* [Exercise directions]: Beneath this task are records; tally the lines in them that contain "badge" and report only the number.

═══ Source data ═══

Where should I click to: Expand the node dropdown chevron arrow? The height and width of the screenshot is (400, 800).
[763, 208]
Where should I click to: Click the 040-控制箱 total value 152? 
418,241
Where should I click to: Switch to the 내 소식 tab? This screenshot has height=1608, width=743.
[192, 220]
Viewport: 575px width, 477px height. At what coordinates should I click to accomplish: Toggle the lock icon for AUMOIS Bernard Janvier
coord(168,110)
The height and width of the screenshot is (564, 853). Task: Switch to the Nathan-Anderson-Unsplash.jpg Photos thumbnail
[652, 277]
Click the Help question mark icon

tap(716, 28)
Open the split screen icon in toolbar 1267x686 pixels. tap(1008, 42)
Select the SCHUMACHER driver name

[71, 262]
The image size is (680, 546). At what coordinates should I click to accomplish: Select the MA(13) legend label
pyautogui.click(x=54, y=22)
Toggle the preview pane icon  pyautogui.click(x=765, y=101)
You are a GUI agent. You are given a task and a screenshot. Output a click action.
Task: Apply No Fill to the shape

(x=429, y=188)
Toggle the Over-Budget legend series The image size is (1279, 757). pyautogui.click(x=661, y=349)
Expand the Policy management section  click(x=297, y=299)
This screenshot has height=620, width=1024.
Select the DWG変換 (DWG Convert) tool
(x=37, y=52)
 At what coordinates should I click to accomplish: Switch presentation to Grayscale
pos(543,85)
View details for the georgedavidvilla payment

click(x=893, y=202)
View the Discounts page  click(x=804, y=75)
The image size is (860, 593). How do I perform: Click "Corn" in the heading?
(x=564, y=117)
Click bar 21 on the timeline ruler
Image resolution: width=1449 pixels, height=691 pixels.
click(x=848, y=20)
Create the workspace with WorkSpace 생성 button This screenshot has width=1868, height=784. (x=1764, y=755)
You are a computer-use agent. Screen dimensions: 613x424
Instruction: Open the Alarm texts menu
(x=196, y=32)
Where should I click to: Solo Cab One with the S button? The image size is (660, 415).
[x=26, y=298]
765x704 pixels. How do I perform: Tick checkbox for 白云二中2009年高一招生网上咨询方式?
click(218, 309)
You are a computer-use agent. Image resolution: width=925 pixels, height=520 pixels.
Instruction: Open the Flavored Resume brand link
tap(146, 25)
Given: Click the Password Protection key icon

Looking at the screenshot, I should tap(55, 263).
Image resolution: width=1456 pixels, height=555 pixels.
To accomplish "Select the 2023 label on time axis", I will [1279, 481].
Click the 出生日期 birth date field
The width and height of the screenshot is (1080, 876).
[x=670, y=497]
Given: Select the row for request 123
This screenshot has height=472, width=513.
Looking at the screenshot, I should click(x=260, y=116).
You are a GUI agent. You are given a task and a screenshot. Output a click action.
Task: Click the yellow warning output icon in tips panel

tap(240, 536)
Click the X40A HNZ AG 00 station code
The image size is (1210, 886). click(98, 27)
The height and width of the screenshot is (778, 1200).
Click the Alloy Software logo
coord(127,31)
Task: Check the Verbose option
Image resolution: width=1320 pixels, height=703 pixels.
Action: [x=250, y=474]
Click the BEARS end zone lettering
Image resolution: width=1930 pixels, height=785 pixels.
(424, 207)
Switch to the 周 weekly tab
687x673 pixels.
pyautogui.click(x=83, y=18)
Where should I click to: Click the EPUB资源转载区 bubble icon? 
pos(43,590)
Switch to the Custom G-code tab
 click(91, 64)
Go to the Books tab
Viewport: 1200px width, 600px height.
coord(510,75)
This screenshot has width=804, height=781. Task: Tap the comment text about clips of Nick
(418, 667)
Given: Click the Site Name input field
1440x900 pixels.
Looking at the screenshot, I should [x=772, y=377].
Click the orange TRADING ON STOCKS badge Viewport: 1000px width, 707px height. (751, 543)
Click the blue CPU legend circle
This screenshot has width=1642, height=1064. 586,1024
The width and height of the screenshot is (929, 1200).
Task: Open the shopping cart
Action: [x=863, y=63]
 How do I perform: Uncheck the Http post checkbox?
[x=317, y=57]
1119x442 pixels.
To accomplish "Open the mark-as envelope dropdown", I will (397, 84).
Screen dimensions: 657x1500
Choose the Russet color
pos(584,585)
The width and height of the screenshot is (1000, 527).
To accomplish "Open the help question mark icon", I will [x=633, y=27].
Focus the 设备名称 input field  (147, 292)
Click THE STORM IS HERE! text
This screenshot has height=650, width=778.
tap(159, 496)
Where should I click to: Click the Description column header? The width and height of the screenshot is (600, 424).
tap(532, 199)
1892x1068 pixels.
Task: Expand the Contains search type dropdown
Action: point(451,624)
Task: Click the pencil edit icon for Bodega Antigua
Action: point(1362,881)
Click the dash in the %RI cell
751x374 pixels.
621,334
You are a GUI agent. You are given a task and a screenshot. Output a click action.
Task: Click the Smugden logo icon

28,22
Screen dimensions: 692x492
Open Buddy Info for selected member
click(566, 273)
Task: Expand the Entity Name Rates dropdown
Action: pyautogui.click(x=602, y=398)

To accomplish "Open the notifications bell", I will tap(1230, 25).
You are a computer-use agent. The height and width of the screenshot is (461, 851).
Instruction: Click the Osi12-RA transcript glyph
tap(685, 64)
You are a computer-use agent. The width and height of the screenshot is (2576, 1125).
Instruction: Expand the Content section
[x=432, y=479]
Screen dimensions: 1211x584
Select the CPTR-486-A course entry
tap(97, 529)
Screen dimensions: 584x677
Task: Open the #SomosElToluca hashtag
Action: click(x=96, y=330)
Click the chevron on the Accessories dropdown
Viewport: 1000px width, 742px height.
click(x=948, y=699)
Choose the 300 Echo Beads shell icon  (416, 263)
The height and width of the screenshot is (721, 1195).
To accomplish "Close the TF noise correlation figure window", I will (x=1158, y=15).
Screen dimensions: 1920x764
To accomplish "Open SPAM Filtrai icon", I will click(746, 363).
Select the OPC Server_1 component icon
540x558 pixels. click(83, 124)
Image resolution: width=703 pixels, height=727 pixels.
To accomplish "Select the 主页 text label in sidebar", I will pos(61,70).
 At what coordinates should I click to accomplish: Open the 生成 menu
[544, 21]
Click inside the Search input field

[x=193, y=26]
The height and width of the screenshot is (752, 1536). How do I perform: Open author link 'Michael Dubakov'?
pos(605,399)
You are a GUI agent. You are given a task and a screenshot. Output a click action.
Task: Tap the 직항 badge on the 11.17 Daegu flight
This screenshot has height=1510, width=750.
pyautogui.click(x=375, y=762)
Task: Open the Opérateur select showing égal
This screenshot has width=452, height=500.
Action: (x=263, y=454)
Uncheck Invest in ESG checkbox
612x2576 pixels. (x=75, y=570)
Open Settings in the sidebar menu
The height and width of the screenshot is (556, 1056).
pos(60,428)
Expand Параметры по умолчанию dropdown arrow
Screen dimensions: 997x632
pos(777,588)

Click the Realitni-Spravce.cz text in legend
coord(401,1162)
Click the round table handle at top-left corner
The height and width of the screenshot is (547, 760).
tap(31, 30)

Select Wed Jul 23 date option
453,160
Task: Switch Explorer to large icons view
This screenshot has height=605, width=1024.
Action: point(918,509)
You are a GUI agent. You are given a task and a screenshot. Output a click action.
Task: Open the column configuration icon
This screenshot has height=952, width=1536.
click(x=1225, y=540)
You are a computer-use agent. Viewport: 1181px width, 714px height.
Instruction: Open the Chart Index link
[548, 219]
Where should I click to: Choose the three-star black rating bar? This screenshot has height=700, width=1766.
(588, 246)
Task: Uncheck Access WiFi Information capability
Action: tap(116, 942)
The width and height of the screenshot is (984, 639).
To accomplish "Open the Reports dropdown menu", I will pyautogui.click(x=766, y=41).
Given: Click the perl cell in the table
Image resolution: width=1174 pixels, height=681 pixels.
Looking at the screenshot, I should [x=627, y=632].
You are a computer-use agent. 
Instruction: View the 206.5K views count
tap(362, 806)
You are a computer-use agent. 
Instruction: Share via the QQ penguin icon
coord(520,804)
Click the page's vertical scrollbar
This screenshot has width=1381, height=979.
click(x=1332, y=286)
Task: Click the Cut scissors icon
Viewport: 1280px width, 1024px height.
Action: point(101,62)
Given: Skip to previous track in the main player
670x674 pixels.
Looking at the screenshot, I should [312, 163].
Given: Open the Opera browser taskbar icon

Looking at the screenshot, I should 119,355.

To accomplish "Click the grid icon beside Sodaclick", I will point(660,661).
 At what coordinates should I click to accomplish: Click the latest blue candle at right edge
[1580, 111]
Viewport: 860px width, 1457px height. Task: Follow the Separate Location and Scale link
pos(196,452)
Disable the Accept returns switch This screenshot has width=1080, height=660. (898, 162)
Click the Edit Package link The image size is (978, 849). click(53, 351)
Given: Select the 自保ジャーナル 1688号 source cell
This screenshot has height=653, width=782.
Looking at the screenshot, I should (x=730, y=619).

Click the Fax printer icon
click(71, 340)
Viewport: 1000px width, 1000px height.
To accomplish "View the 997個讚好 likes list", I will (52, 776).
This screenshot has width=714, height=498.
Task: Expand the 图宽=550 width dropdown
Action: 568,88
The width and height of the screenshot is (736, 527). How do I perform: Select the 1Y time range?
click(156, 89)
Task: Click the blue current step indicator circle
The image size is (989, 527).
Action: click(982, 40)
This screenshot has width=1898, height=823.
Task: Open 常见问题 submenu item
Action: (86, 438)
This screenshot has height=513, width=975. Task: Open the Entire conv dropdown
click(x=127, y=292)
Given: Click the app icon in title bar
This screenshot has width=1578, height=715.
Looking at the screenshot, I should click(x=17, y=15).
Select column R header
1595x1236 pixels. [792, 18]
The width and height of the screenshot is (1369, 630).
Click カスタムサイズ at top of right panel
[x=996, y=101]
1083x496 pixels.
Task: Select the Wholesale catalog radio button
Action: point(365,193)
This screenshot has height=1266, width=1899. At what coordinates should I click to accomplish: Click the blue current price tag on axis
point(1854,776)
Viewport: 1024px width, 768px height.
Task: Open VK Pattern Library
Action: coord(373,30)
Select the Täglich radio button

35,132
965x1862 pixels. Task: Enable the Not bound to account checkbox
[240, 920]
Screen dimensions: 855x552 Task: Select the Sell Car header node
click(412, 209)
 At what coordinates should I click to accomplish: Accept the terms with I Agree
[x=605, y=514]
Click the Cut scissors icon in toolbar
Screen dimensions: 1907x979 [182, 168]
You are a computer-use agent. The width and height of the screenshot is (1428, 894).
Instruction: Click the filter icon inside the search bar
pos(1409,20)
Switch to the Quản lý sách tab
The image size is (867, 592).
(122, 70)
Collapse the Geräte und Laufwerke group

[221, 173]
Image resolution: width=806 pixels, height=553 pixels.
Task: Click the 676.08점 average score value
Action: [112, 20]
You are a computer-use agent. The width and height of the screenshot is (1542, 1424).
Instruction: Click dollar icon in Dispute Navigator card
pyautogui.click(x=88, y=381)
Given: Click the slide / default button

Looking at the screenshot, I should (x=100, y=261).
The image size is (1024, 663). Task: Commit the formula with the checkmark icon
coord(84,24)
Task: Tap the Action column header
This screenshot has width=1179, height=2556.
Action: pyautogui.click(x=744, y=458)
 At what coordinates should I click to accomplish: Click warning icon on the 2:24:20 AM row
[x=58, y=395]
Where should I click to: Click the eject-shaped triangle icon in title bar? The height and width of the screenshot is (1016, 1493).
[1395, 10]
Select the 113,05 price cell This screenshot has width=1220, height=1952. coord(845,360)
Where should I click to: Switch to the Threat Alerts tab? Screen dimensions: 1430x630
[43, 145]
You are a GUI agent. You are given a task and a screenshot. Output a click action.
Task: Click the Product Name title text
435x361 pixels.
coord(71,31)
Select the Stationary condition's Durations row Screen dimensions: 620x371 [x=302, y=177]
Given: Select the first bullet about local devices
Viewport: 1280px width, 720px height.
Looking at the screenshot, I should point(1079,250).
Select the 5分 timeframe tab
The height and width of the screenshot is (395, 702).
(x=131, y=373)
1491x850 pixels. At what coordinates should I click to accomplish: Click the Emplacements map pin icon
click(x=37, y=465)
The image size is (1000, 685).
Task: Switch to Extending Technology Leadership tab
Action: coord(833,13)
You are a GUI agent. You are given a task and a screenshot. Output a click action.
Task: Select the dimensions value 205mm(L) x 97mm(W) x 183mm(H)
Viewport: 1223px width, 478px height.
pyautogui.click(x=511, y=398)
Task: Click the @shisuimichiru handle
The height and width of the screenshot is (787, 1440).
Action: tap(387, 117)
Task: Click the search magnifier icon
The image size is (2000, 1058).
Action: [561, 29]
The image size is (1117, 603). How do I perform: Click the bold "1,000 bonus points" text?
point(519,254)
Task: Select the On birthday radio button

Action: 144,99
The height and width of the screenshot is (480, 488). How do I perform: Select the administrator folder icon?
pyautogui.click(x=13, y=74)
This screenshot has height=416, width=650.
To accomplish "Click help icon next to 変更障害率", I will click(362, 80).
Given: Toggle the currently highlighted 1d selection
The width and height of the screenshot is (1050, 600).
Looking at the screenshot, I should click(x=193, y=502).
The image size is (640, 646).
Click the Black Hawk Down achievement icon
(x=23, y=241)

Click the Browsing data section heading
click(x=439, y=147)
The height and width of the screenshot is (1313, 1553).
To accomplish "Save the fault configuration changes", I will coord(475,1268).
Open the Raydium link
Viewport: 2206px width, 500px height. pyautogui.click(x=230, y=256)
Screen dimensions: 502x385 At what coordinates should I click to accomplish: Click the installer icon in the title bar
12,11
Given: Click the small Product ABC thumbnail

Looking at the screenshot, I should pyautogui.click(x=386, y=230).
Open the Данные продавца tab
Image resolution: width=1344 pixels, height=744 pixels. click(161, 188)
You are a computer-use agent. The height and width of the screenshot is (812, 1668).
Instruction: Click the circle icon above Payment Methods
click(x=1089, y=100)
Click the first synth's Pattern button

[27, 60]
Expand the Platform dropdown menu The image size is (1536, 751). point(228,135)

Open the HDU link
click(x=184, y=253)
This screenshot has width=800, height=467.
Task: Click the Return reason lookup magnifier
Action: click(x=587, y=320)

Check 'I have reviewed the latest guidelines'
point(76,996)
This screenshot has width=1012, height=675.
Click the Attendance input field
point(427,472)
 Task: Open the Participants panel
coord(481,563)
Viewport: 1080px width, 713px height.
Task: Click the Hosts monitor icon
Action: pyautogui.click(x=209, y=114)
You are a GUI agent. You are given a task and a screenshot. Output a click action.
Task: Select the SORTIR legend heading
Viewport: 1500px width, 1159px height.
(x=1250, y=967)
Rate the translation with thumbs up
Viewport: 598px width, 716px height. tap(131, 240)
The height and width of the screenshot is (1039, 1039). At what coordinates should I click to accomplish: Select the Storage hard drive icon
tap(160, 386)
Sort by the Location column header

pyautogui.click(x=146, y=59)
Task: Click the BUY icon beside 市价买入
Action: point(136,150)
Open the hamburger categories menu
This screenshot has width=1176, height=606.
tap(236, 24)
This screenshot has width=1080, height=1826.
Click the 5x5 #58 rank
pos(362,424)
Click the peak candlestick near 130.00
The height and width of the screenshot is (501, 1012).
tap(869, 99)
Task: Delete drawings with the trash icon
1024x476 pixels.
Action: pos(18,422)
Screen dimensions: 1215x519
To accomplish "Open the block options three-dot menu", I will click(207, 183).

═══

* [Answer section]: 2